Gavin Ye
Class of 2025
Class of 2025
Generative machine learning models have enormous potential for drug discovery applications. These models can generate new data based on the provided training data. Although the "language" of chemistry is extremely complex, there is a straightforward representation of chemical molecules that enables researchers to design drug molecules using generative language processing models.

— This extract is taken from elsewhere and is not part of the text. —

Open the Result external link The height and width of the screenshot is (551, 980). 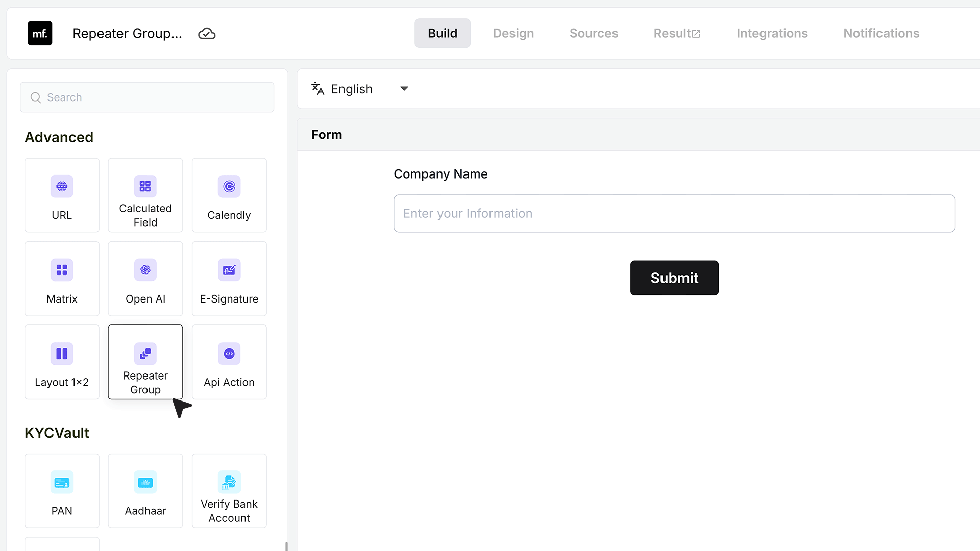(677, 33)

With the help of generative machine learning, scientists will be able to discover drugs and vaccines much more efficiently and possibly even prevent future pandemics by discovering a vaccine beforehand. Machine-aided drug discovery decreases the time between the discovery of a new virus. However, one of the main challenges is to have all of the characteristics a drug-design machine learning model needs to perform well: the ability to build accurate molecules, generate molecules that meet multiple constraints, and generate practical molecules that can be synthesized since molecules can be theoretically possible but currently impossible to synthesize. Existing drug design models usually either support optimization for multiple traits, but the generated molecules are too complex to be synthesized, or the model generates synthetically possible molecules that usually satisfy few of the desired traits.

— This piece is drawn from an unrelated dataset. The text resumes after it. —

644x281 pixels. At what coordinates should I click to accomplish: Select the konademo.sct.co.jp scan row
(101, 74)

Various language processing models have been tried for designing drug molecules. In one study, an older GPT (Generative Pretrained Transformer) model was trained and optimized for drug design. The model can outperform many other existing models and reach state-of-the-art accuracy. This study inspired me to examine the potential of recently developed generative models. The recent success of OpenAI’s GPT-4 model and Chat-GPT undoubtedly suggests a large potential for how similar GPT models can be applied in drug discovery. Open AI’s pretrained GPT model allows fine-tuning and optimization, allowing training sets and parameters to be given to specialize the GPT model in certain tasks. My project will integrate the newest GPT-4 model with other existing machine learning models, such as the drug-synthesis planning model, to achieve high accuracy for novel molecules that are synthetically possible. Next, I will apply the optimized model to biological targets related to Alzheimer’s disease.